Ich Miete ab Jänner eine neue Wohnung, Mietvertrag ist bereits unterzeichnet und soweit auch alles in Ordnung aber in der Anzeige stand von Beginn an, dass eine Gebühr für die Koordination des Mietvertrags, in der Höhe von 150€ + 20 % Ust, eingehoben wird.

Ich weiß, dass es früher oft eine Vergebührung für Mietverträge oder Mietvertragserrichtungskosten gab, laut AK wurden die aber, zumindest für Wohnräume, abgeschafft. Siehe [hier](https://www.arbeiterkammer.at/beratung/konsument/bauenundwohnen/miete/Mietvertragsgebuehr.html).

Ist das trotzdem noch üblich, nur nennt man es jetzt so oder darf diese Gebühr auch unter dem Namen “Koordination Mietvertrag” nicht eingehoben werden?

9 comments
  1. Ich bin vor kurzem auch umgezogen und habe auch ~150€ für die “Vertragserstellung” gezahlt. Leider erst im Nachhinein draufgekommen, dass diese Gebühren abgeschafft worden sind (OP’s link). Die Vermieter probieren es trotzdem noch immer (wer hätte das gedacht).

    Die meisten Leute haben Sorgen, die Wohnung nicht zu bekommen sollten sie diese illegale Gebühr nicht zahlen. In deinem Fall ist der **Mietvertrag bereits unterzeichnet,** somit würde ich, mit Verweis auf die Infos der AK, die **Bezahlung der Gebühr schriftlich verweigern**.

    Letzter Tipp: Bitte tritt unbedingt einer Mietervereinigung bei ([link](https://mietervereinigung.at/)). Besonders wenn dein*e Vermieter*in schon von Anfang an illegale Gebühren verlangt.

  2. >Vergebührung für Mietverträge

    Nur zur Erklärung, das war eine öffentliche Abgabe (sowas wie eine Steuer, Studiengebühren, Stempelmarken, oder meinetwegen die GIS) die auf Mietverträge beim Finanzamt zu bezahlen war, die grundsätzlich der ~~Vermieter~~ edit: Mieter zu bezahlen hatte. Das Geld hat auch der Staat bekommen, nicht der Vermieter. Diese Gebühr wurde abgeschafft.

    Was OP beschreibt, scheint eine zivilrechtliche Forderung zu sein, also der Vermieter verlangt einfach mehr Geld, ~~und nennt als Grund den Aufwand, den das Erstellen eines Mietvertrags (???) ihm verursacht.
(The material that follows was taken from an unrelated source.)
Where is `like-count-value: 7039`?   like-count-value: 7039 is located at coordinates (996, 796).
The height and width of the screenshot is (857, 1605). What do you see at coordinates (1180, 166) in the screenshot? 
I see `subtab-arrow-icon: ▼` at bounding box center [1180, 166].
Ich bin jetzt kein Spezialist für Nebenabreden im Mietrecht, ich persönlich würde aber keinen Grund kennen, wieso das jedenfalls unzulässig sein soll.~~

    edit/Nachtrag: Im Hinblick auf die Antworten ergänze ich, dass bei Anwendung des KSchG das dann schon unzulässig sein könnte, ~~wenn dem tatsächlich keine (nicht sowieso vertragstypsiche) Gegenleistung des Unternehmers gegenübersteht. (Ob dem so ist, legt OPs Post zumindest nahe).~~

    Außerdem scheint sich die Rechtsmeinung durchgesetzt zu haben, dass dies von § 27 Abs. 1 Z 1 MRG verboten ist, dh es kommt nur bei Mietverträgen im Vollanwendungsbereich des MRG zur Anwendung (das betrifft OP eben nicht).

    Für weitere Details zur Gebührenschuld siehe das Posting von u/tomate44

  3. Kurz gesagt im Vollanwendungsbereich des MRG per OGH Entscheid verboten.
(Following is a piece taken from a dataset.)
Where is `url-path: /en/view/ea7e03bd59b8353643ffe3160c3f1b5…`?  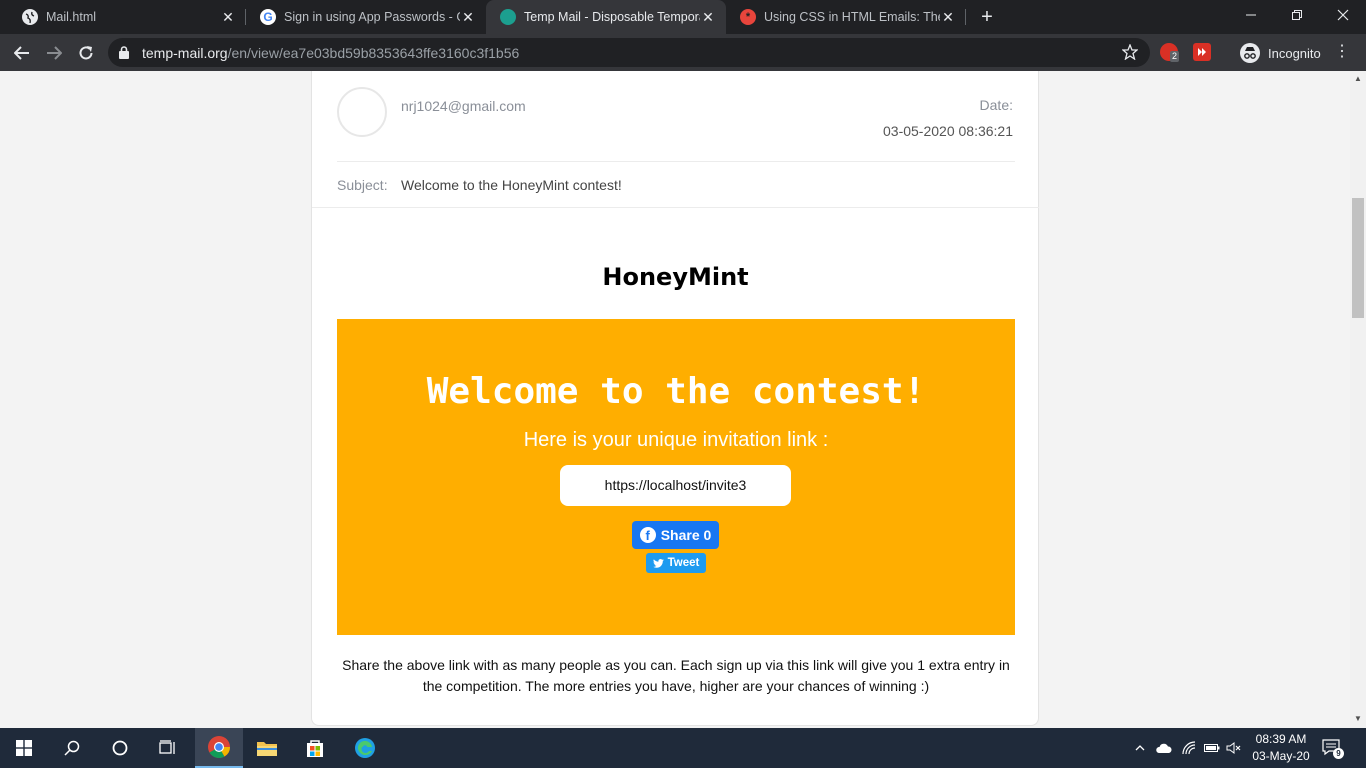 url-path: /en/view/ea7e03bd59b8353643ffe3160c3f1b5… is located at coordinates (374, 53).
    Im ABGB Bereich erlaubt und leider nicht unüblich

  4. Mich würde brennend interessieren, welche effektive Arbeitsleistung da dahinter steckt, außer dass man in einen 08/15 Vordruck, den man für warscheinlich 90% der Objekte verwendet, einfach nur andere Adressdaten und Namen einfügt.
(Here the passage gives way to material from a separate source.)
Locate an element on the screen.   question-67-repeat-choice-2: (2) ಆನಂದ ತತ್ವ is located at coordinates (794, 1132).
  5. Solche Kosten *können und dürfen* verlangt werden, sofern du nicht im ***VOLLANWENDUNGSBereich*** des MRG bist. Teil oder Ausgenommen kann und wird auch verlangt.Dies hat *nichts* mit der früheren Vergebührung zu tun, die gibts nicht mehr.Ob die Kosten gerechtfertigt sind oder nicht, sei mal dahingestellt. Aber wenns von Anfang an kommuniziert wurde, ist es zumindest nichts unbekanntes was dann plötzlich daherkommt.

  6. Ehrlich gesagt würde es mich nicht wundern, wenn Makler dann in Zukunft auch eine “Besichtigungsgebühr” für Wohnungen verrechnen. Irgendwo muss das Geld schliesslich herkommen.